Pour Marjorie Depreissat, le problème est bien structurel : l’institution n’investit pas suffisamment alors que la dégradation de la santé mentale touche des milliers de policiers. Dans le même temps, il est quasi impossible de mesurer avec précision l’état réel des troupes à cause de la non-communication des bilans sociaux. Comme si un médecin, pour faire disparaître la fièvre, préférait partir en vacances en fermant son cabinet...

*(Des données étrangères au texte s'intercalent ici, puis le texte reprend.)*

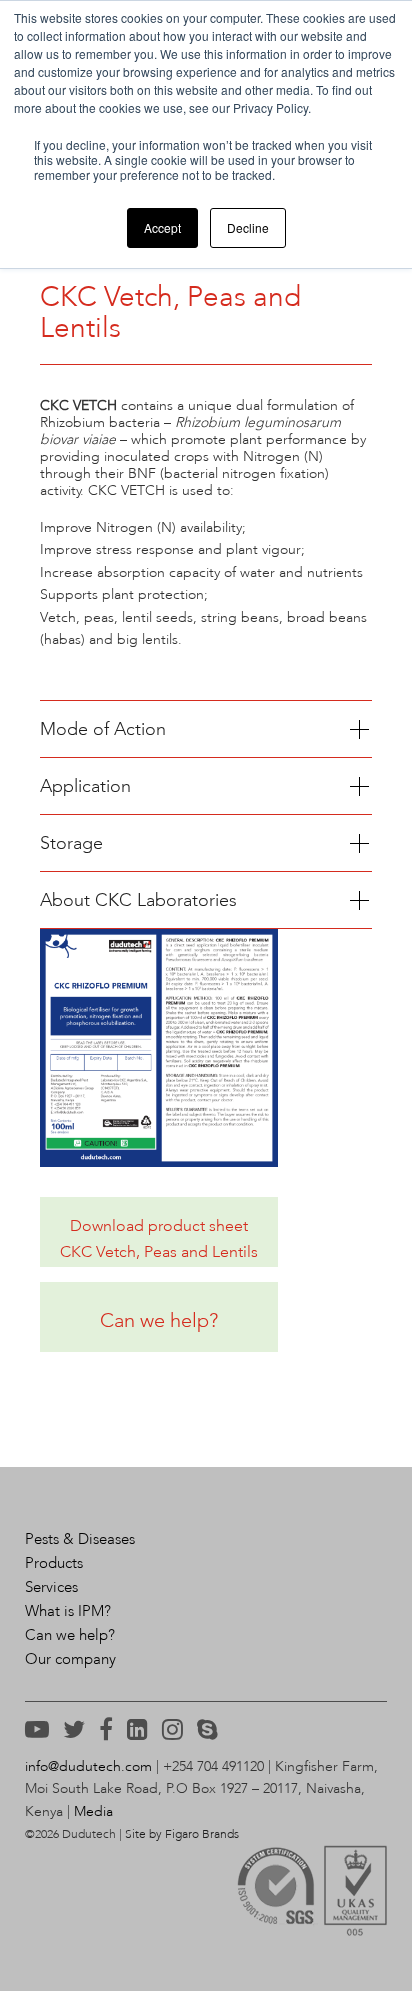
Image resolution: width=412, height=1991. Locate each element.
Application (85, 786)
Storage (71, 843)
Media (93, 1811)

Le début de l’année 2022 a été tragique pour la police : depuis le 1er janvier (au 10 avril), 22 agents ont mis fin à leurs jours. Les deux précédentes années, 2020 et 2021, avaient pourtant laissé entrevoir une amélioration, avec un total de suicides inférieur à 45 par an, la moyenne établie depuis 1993. Mais 2022 semble s’inscrire dans la continuité des années noires de 1996, 2014 ou 2019.
Face à cette hécatombe, le ministère a convoqué le 26 janvier dernier une réunion avec la DGPN et les associations d’aide aux policiers. L’occasion pour Gérald Darmanin d’annoncer le recrutement d’une vingtaine de nouveaux psychologues au SSPO, et porter leur nombre à 120. Un effort certes, mais loin d’être suffisant.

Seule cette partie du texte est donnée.